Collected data
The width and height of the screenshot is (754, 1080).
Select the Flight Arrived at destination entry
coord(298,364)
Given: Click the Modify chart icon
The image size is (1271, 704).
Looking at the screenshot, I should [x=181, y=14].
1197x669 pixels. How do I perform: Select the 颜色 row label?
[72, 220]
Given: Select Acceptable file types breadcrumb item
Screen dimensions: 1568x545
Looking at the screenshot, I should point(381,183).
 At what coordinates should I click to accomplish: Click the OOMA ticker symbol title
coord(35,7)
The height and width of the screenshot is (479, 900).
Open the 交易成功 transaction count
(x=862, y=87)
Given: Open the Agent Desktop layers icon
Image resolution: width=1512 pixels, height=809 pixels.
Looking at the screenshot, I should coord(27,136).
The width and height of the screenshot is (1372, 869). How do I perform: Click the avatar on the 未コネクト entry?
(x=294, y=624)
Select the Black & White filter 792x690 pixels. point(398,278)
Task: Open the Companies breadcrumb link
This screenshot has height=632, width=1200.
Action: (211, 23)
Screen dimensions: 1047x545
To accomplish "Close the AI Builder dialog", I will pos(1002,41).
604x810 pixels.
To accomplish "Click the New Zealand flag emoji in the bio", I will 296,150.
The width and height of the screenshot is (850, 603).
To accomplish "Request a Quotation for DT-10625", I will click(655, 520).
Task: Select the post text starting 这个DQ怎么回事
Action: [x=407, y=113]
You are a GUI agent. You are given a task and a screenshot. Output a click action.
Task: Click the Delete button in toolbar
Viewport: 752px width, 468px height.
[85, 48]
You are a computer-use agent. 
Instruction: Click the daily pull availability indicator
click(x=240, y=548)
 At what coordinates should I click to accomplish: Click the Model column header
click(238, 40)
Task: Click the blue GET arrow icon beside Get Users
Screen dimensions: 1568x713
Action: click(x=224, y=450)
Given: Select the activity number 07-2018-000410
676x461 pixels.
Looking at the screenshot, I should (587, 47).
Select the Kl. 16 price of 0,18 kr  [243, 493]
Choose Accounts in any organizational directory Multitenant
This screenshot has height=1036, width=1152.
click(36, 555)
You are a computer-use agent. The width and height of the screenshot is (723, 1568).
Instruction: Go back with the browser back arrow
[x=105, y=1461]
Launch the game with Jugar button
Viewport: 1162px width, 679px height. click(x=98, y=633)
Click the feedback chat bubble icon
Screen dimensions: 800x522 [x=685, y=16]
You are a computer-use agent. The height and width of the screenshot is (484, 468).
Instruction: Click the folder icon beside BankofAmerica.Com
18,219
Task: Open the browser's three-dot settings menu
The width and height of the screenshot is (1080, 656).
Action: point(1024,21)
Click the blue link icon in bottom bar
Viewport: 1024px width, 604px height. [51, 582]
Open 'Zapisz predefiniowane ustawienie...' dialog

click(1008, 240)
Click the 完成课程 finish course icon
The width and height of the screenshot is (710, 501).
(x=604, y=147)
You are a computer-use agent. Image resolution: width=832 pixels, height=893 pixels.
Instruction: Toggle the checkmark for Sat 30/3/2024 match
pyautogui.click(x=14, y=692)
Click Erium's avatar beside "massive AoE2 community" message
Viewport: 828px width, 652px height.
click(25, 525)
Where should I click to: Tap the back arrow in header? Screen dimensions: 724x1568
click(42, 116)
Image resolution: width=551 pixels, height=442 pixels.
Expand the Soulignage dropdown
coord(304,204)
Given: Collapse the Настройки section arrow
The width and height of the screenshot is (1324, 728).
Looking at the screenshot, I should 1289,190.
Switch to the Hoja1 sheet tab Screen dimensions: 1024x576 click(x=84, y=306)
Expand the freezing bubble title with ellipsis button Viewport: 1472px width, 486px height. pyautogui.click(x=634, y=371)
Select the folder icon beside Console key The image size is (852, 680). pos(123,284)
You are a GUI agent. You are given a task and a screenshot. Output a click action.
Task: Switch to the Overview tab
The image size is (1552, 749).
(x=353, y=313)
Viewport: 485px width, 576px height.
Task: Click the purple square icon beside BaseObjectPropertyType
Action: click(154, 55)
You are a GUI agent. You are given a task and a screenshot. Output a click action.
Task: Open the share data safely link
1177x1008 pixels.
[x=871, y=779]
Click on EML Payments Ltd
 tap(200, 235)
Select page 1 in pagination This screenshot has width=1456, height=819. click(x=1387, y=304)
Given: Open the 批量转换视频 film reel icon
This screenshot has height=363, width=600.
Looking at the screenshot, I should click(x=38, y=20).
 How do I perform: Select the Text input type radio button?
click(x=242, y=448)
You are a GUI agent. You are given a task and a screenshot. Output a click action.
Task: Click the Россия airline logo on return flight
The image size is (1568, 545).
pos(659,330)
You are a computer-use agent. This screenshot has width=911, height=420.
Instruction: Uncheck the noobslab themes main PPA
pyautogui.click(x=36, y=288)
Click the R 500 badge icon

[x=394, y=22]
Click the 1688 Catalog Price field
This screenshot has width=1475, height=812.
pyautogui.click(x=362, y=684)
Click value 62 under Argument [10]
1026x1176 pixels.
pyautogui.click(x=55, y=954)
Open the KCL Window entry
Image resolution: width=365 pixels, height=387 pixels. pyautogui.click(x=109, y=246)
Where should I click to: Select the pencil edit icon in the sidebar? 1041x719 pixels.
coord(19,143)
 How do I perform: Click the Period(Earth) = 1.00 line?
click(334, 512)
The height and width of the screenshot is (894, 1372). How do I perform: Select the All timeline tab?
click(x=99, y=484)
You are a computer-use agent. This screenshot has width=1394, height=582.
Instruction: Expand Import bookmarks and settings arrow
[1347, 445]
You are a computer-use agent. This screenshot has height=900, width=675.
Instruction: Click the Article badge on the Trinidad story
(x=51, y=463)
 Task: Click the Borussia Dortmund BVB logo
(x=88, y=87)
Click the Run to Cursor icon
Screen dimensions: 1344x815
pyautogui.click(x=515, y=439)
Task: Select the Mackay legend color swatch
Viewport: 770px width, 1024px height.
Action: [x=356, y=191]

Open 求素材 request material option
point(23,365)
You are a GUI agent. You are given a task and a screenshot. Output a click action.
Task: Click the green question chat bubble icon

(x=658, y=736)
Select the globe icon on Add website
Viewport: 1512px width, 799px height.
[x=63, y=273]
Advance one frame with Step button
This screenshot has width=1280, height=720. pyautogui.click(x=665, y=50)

Activity
This exercise needs each record retyped exactly as shown.

Exercise solution
The width and height of the screenshot is (754, 1080).
Select the Flight Arrived at destination entry
coord(298,364)
Given: Click the Modify chart icon
The image size is (1271, 704).
Looking at the screenshot, I should [x=181, y=14].
1197x669 pixels. How do I perform: Select the 颜色 row label?
[72, 220]
Given: Select Acceptable file types breadcrumb item
Screen dimensions: 1568x545
Looking at the screenshot, I should point(381,183).
 At what coordinates should I click to accomplish: Click the OOMA ticker symbol title
coord(35,7)
The height and width of the screenshot is (479, 900).
Open the 交易成功 transaction count
(x=862, y=87)
Given: Open the Agent Desktop layers icon
Image resolution: width=1512 pixels, height=809 pixels.
Looking at the screenshot, I should coord(27,136).
The width and height of the screenshot is (1372, 869). How do I perform: Click the avatar on the 未コネクト entry?
(x=294, y=624)
Select the Black & White filter 792x690 pixels. point(398,278)
Task: Open the Companies breadcrumb link
This screenshot has height=632, width=1200.
Action: (211, 23)
Screen dimensions: 1047x545
To accomplish "Close the AI Builder dialog", I will pos(1002,41).
604x810 pixels.
To accomplish "Click the New Zealand flag emoji in the bio", I will 296,150.
The width and height of the screenshot is (850, 603).
To accomplish "Request a Quotation for DT-10625", I will click(655, 520).
Task: Select the post text starting 这个DQ怎么回事
Action: [x=407, y=113]
You are a GUI agent. You are given a task and a screenshot. Output a click action.
Task: Click the Delete button in toolbar
Viewport: 752px width, 468px height.
[85, 48]
You are a computer-use agent. 
Instruction: Click the daily pull availability indicator
click(x=240, y=548)
 At what coordinates should I click to accomplish: Click the Model column header
click(238, 40)
Task: Click the blue GET arrow icon beside Get Users
Screen dimensions: 1568x713
Action: click(x=224, y=450)
Given: Select the activity number 07-2018-000410
676x461 pixels.
Looking at the screenshot, I should (587, 47).
Select the Kl. 16 price of 0,18 kr  [243, 493]
Choose Accounts in any organizational directory Multitenant
This screenshot has height=1036, width=1152.
click(36, 555)
You are a computer-use agent. The width and height of the screenshot is (723, 1568).
Instruction: Go back with the browser back arrow
[x=105, y=1461]
Launch the game with Jugar button
Viewport: 1162px width, 679px height. click(x=98, y=633)
Click the feedback chat bubble icon
Screen dimensions: 800x522 [x=685, y=16]
You are a computer-use agent. The height and width of the screenshot is (484, 468).
Instruction: Click the folder icon beside BankofAmerica.Com
18,219
Task: Open the browser's three-dot settings menu
The width and height of the screenshot is (1080, 656).
Action: point(1024,21)
Click the blue link icon in bottom bar
Viewport: 1024px width, 604px height. [51, 582]
Open 'Zapisz predefiniowane ustawienie...' dialog

click(1008, 240)
Click the 完成课程 finish course icon
The width and height of the screenshot is (710, 501).
(x=604, y=147)
You are a computer-use agent. Image resolution: width=832 pixels, height=893 pixels.
Instruction: Toggle the checkmark for Sat 30/3/2024 match
pyautogui.click(x=14, y=692)
Click Erium's avatar beside "massive AoE2 community" message
Viewport: 828px width, 652px height.
click(25, 525)
Where should I click to: Tap the back arrow in header? Screen dimensions: 724x1568
click(42, 116)
Image resolution: width=551 pixels, height=442 pixels.
Expand the Soulignage dropdown
coord(304,204)
Given: Collapse the Настройки section arrow
The width and height of the screenshot is (1324, 728).
Looking at the screenshot, I should 1289,190.
Switch to the Hoja1 sheet tab Screen dimensions: 1024x576 click(x=84, y=306)
Expand the freezing bubble title with ellipsis button Viewport: 1472px width, 486px height. pyautogui.click(x=634, y=371)
Select the folder icon beside Console key The image size is (852, 680). pos(123,284)
You are a GUI agent. You are given a task and a screenshot. Output a click action.
Task: Switch to the Overview tab
The image size is (1552, 749).
(x=353, y=313)
Viewport: 485px width, 576px height.
Task: Click the purple square icon beside BaseObjectPropertyType
Action: click(154, 55)
You are a GUI agent. You are given a task and a screenshot. Output a click action.
Task: Open the share data safely link
1177x1008 pixels.
[x=871, y=779]
Click on EML Payments Ltd
 tap(200, 235)
Select page 1 in pagination This screenshot has width=1456, height=819. click(x=1387, y=304)
Given: Open the 批量转换视频 film reel icon
This screenshot has height=363, width=600.
Looking at the screenshot, I should click(x=38, y=20).
 How do I perform: Select the Text input type radio button?
click(x=242, y=448)
You are a GUI agent. You are given a task and a screenshot. Output a click action.
Task: Click the Россия airline logo on return flight
The image size is (1568, 545).
pos(659,330)
You are a computer-use agent. This screenshot has width=911, height=420.
Instruction: Uncheck the noobslab themes main PPA
pyautogui.click(x=36, y=288)
Click the R 500 badge icon

[x=394, y=22]
Click the 1688 Catalog Price field
This screenshot has width=1475, height=812.
pyautogui.click(x=362, y=684)
Click value 62 under Argument [10]
1026x1176 pixels.
pyautogui.click(x=55, y=954)
Open the KCL Window entry
Image resolution: width=365 pixels, height=387 pixels. pyautogui.click(x=109, y=246)
Where should I click to: Select the pencil edit icon in the sidebar? 1041x719 pixels.
coord(19,143)
 How do I perform: Click the Period(Earth) = 1.00 line?
click(334, 512)
The height and width of the screenshot is (894, 1372). How do I perform: Select the All timeline tab?
click(x=99, y=484)
You are a computer-use agent. This screenshot has width=1394, height=582.
Instruction: Expand Import bookmarks and settings arrow
[1347, 445]
You are a computer-use agent. This screenshot has height=900, width=675.
Instruction: Click the Article badge on the Trinidad story
(x=51, y=463)
 Task: Click the Borussia Dortmund BVB logo
(x=88, y=87)
Click the Run to Cursor icon
Screen dimensions: 1344x815
pyautogui.click(x=515, y=439)
Task: Select the Mackay legend color swatch
Viewport: 770px width, 1024px height.
Action: [x=356, y=191]

Open 求素材 request material option
point(23,365)
You are a GUI agent. You are given a task and a screenshot. Output a click action.
Task: Click the green question chat bubble icon

(x=658, y=736)
Select the globe icon on Add website
Viewport: 1512px width, 799px height.
[x=63, y=273]
Advance one frame with Step button
This screenshot has width=1280, height=720. pyautogui.click(x=665, y=50)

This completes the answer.